Panggilan petugas bandara terus saja terdengar, karena jam sudah menunjukkan waktu penerbangan. Ia memeluk adiknya sekali lagi. Kemudian Jeff bergegas masuk. Ia melihat adiknya yang masih menunggu dan mengisyaratkannya untuk tersenyum sebelum hilang dari pandangan.
Setelah kakaknya hilang dari pandangan, air matanya kembali tumpah. Ia memilih duduk di kursi tunggu, rasanya enggan sekali untuk kembali. Hari ini hari rabu, ada jam kuliah pagi dan siang Namun, ia tak mungkin pergi kuliah dalam keadaan acak-acakan seperti ini. Akhirnya ia memutuskan untuk izin.
[Selamat pagi, Pak. Hari ini saya izin gak masuk, ada keperluan keluarga.]
Ia kirimkan pesan itu pada kontaknya yang bernama Pak Bian. Berbohong sedikit, tak masalah kan? Ia membenamkan wajahnya pada kedua telapak tangan, berharap air matanya segera berhenti. Tak lama kemudian terdengar suara pesawat yang menggaung.
[Gue terbang dulu adik kecil. Nanti gue kabarin lagi. Ingat, senyum lebih cocok bertaut di wajahmu. 😊].

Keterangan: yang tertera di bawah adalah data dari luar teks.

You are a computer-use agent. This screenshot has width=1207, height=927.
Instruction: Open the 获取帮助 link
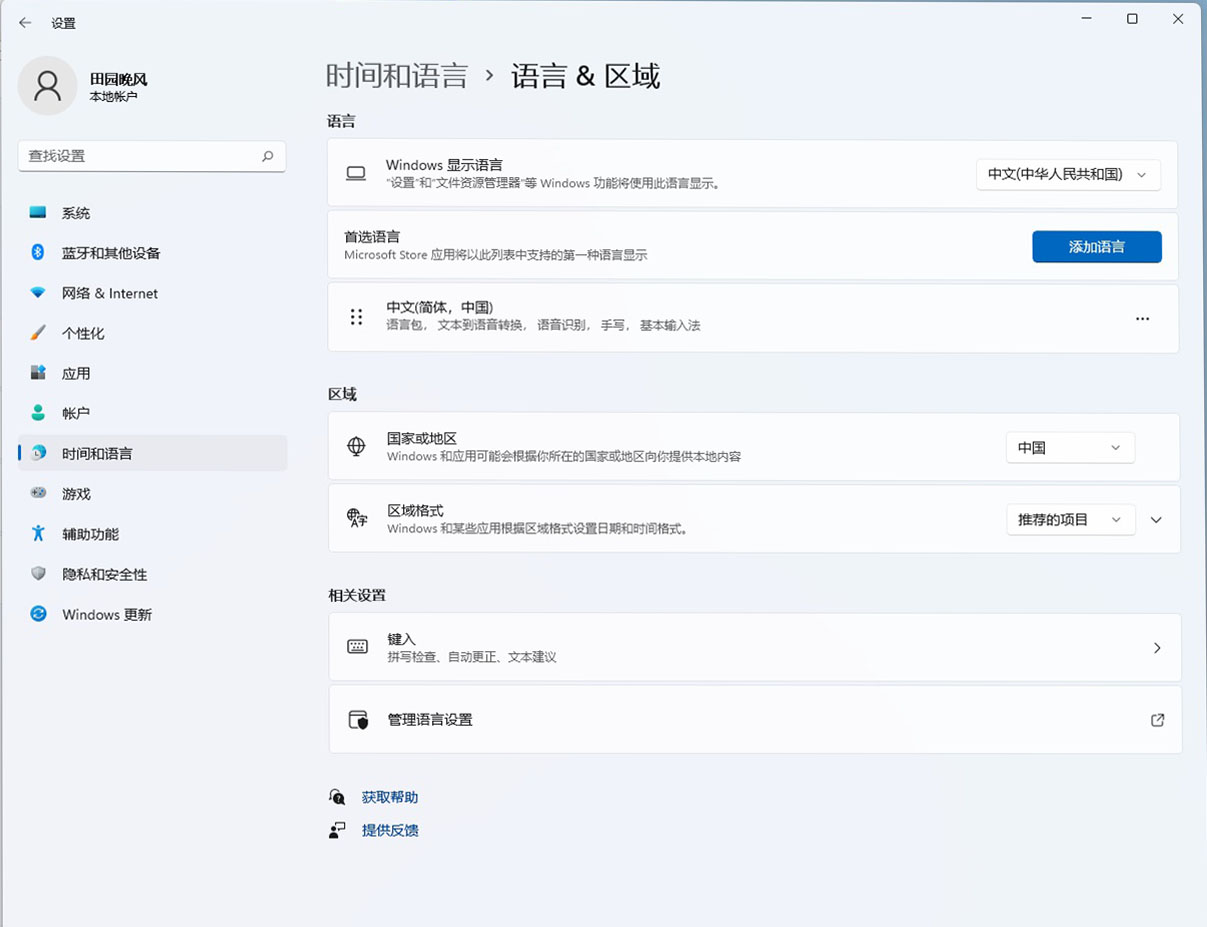coord(389,797)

Senyum terbit dibibirnya kala membaca pesan dari Kak Jeff. Tetaplah seperti ini, menjadi Jeff yang selalu protektif. Begitu monolognya dalam hati. Tiba-tiba saja ada yang menyodorkan sebungkus tisu travel kepadanya. Lantas ia mendongak, mencari tau siapa pemilik tisu itu. Waktu bak terhenti saat itu juga, ketika kudua netra saling bertemu. Zizi kemudian mengalihkan pandangan seolah tak percaya. Mencoba menahan tangis yang tanpa permisi membasahi pipinya.
“Kau sudah terlalu lama menangis. Tersenyumlah, itu lebih cantik untuk wajahmu.” Mencoba meniru apa yang Jeff katakan untuk adiknya. Mata Zizi menatapnya tak percaya ketika Bian mengatakan hal yang sama dengan kakaknya beberapa waktu lalu.